Nos anos seguintes, tal articulação não mais ocorreu, e o que se observou foi que a participação de rede pública recuou para a faixa em torno dos 30% para a EACH, enquanto no restante da USP observou-se uma evolução, sobretudo a partir de 2007. Nessa evolução, possivelmente já se notam resultados das políticas de inclusão articuladas em um programa denominado Inclusp, cujo objetivo é o de aumentar a participação de alunos oriundos da rede pública de ensino na USP.

Para atingir esse objetivo, estabeleceram-se critérios destinados a distribuir bônus que são computados quando o aluno presta o vestibular da Fuvest (fundação ligada à USP e que organiza o processo de seleção de seus estudantes). Um bônus de 3% de acréscimo no vestibular pode ser atribuído para alunos que tiverem feito todo o ensino médio na rede pública do país. Até 6% podem ser conseguidos dependendo do desempenho do aluno no ENEM. Finalmente, mais 3% podem ser conseguidos em função da pontuação em um programa de avaliação seriada promovido pela USP, constituído por uma prova que pode ser feita por quem tiver cursado os dois primeiros anos do ensino médio na rede pública e que esteja cursando, no ano da prova, o terceiro ano na rede pública paulista. 

Com a possibilidade de acréscimo de até 12% na nota final do vestibular, a participação dos alunos da rede pública vem crescendo, como assinalamos, mas no caso da EACH, apesar de se encontrar em níveis superiores ao restante da USP, ainda é inferior ao patamar de 2005.

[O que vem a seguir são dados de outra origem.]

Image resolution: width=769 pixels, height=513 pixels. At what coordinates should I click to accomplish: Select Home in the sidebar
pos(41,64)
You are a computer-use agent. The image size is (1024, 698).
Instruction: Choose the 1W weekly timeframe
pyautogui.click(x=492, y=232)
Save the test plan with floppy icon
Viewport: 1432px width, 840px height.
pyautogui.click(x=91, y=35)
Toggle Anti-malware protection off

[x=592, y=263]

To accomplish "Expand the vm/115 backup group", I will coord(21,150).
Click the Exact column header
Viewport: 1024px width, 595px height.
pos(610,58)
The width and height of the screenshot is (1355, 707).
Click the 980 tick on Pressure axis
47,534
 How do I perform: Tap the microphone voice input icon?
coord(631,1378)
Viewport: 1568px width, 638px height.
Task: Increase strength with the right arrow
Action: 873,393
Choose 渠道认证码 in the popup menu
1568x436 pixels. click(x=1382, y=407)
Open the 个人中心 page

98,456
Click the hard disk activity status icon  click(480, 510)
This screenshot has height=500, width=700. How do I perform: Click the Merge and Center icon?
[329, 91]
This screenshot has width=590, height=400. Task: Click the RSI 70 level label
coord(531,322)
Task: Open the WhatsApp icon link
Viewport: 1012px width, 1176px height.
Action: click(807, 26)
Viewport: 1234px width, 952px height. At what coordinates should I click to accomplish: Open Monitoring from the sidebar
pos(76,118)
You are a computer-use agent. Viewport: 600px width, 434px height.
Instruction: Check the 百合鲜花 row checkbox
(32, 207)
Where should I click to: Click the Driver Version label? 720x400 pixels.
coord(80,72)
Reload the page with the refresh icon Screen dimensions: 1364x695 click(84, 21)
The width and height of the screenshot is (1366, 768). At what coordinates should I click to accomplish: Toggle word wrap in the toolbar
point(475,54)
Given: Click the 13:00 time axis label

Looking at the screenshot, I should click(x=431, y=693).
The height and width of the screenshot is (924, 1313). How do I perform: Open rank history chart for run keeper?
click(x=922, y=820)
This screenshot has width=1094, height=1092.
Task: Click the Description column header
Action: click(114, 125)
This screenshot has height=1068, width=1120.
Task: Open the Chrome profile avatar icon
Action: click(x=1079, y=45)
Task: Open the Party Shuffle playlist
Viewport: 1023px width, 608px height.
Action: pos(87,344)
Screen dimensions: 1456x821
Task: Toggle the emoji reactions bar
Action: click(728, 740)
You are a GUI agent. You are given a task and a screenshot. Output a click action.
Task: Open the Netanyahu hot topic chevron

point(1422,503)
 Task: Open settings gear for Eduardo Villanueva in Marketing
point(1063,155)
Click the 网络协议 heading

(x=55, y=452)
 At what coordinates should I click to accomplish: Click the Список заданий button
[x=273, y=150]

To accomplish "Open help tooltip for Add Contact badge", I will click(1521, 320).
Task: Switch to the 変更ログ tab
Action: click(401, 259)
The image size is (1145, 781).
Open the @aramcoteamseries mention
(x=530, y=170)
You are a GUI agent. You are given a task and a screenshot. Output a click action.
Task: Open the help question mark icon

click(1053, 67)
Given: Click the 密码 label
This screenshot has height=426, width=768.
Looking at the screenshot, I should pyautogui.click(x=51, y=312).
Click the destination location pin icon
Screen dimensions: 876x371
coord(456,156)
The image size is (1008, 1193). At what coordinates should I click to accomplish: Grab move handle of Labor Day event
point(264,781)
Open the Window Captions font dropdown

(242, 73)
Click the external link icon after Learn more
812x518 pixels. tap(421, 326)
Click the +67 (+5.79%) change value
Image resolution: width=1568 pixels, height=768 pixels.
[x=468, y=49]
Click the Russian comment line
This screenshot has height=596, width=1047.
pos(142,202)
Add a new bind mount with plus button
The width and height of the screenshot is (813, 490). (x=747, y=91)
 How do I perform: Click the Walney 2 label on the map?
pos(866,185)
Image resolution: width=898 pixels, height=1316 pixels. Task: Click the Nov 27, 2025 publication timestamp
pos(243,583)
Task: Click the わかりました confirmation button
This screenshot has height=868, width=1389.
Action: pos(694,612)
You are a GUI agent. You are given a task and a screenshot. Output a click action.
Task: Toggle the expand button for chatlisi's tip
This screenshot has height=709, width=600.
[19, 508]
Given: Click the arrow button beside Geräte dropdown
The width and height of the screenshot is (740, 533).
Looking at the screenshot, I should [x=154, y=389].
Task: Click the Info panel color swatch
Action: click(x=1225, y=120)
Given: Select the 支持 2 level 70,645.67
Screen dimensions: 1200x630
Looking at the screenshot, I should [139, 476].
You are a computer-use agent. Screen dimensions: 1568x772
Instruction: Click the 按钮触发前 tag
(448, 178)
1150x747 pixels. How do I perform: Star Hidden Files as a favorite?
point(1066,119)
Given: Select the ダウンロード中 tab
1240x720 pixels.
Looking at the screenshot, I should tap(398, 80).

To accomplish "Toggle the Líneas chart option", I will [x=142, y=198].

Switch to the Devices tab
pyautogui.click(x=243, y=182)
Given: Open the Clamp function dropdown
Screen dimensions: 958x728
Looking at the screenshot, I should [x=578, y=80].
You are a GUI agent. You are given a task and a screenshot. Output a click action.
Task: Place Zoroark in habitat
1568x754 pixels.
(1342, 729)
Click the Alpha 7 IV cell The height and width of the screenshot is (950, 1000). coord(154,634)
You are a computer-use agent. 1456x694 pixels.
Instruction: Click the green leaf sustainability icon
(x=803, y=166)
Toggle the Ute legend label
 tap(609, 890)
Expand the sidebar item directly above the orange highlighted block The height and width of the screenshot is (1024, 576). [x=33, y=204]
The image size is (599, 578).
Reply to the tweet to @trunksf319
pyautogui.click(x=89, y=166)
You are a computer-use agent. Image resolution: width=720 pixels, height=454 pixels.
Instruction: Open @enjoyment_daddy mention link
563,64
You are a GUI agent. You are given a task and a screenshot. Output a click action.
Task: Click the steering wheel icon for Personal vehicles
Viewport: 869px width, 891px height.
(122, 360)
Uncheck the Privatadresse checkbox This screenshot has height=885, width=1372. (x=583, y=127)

O fato é que após 2005, não se repetiram as ações específicas de articulação com os estudantes da rede pública da região, o que refletiu na queda do índice. Mesmo o aumento que ocorreu em 2009, ocorreu também no restante da USP.

Tecendo as relações do espaço comunitário

Parte das ações específicas mencionadas, junto aos estudantes e à comunidade da Zona Leste, eram promovidas ou estimuladas pelo Núcleo de Apoio Social, Cultural e Educacional -- NASCE --, ligado à Pró- Reitoria de Extensão Universitária da USP, e que desde 2004 (portanto, desde antes do início de funcionamento da própria EACH), já vinha atuando na região.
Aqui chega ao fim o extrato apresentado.